L'interminable feuilleton de la réfection du pavillon Hélène-de-Champlain, qui devait coûter 5,3 millions en 2006 puis a perdu son partenaire privé le printemps dernier, achève. La facture qu'auront à éponger les contribuables montréalais sera de 16,2 millions, a décidé mercredi le comité exécutif, qui étudiait ce dossier controversé pour la quatrième fois depuis la fin du mois d'octobre.

Karim Benessaieh LA PRESSE

Selon la conseillère responsable du dossier, Josée Duplessis, la Ville mettra 35 ans à rentrer dans son argent. «On comprend que c'est une estimation basée sur le loyer et l'impôt foncier», a expliqué Mme Duplessis au comité exécutif.

Au terme d'un vibrant plaidoyer, la conseillère élue sous la bannière de Projet Montréal a réussi à convaincre tous ses collègues de la pertinence de redonner vie au pavillon Hélène-de-Champlain. Le lieu est essentiellement connu pour avoir hébergé un restaurant exploité par l'animateur Pierre Marcotte de 1983 à 2009.

200 000$ d'économies

Les travaux ont été marqués par des hausses constantes de coûts depuis 2006, occasionnées par la forte présence d'amiante et l'omission de frais divers - notamment les taxes.

En 2010, la Société du parc Jean-Drapeau, une organisation paramunicipale responsable du lieu, s'est entendue avec un groupe d'hommes d'affaires mené par le restaurateur Robert Gagnon pour faire du pavillon un «complexe de restauration de fine cuisine gastronomique». Ce partenaire privé devait fournir 4 des 16,4 millions nécessaires à la réfection. L'entente a été annulée le 13 mars dernier.

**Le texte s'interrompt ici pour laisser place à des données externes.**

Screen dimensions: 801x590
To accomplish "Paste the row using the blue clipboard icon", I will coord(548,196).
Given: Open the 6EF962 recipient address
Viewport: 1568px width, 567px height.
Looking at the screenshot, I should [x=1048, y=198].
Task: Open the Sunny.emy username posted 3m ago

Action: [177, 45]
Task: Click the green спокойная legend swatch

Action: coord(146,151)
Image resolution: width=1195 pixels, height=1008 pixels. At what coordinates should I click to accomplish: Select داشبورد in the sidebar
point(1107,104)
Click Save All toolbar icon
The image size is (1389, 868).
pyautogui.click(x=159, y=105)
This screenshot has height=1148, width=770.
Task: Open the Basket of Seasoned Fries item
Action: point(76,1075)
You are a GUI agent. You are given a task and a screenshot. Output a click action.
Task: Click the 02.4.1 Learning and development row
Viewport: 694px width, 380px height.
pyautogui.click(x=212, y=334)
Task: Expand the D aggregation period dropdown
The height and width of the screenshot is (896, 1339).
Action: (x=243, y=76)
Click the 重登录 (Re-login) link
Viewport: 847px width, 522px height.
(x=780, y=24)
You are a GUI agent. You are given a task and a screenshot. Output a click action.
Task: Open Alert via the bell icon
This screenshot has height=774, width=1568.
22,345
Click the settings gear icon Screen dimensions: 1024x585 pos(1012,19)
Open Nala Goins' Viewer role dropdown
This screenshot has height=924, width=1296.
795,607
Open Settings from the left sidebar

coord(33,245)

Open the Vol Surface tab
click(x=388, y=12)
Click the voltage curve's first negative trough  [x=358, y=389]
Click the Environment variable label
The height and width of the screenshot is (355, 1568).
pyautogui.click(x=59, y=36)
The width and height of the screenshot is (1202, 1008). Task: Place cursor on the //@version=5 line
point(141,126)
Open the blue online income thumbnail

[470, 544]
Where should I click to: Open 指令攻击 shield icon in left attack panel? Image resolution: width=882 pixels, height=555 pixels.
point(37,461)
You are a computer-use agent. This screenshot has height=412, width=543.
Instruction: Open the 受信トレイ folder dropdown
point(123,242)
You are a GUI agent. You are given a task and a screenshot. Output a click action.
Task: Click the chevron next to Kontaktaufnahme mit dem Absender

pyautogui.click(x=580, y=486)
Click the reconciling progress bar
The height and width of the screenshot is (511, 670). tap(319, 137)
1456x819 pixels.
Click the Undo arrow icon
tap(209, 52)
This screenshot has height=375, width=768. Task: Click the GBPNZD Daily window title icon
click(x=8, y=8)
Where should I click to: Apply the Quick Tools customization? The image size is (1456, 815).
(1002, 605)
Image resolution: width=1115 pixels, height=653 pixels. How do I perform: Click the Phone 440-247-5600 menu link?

La société paramunicipale avait alors promis qu'elle allait réviser les coûts des travaux de réfection «pour ne pas redemander de l'argent nouveau à la Ville». Elle aura finalement réussi à retrancher... 200 000$, si on se fie aux documents remis au comité exécutif.

Celui-ci a confié hier un contrat de réfection de 7,5 millions aux Entreprises QMD. Il permettra essentiellement de refaire l'enveloppe du bâtiment, de rendre étanche la toiture, d'aménager les aires intérieures et d'installer la plomberie et l'électricité.

Cette somme s'ajoute aux 8,7 millions déjà dépensés, qui ont laissé l'édifice patrimonial construit à la fin des années 30 complètement vide. «On ne peut pas barricader ce bâtiment-là, ça n'a pas de sens», a plaidé Josée Duplessis. Les travaux de base, qualifiés d'urgents à l'approche de l'hiver, devraient débuter demain et se terminer en novembre 2013. Le nouveau locataire, qui n'a toujours pas été trouvé, devra aménager les lieux à sa convenance.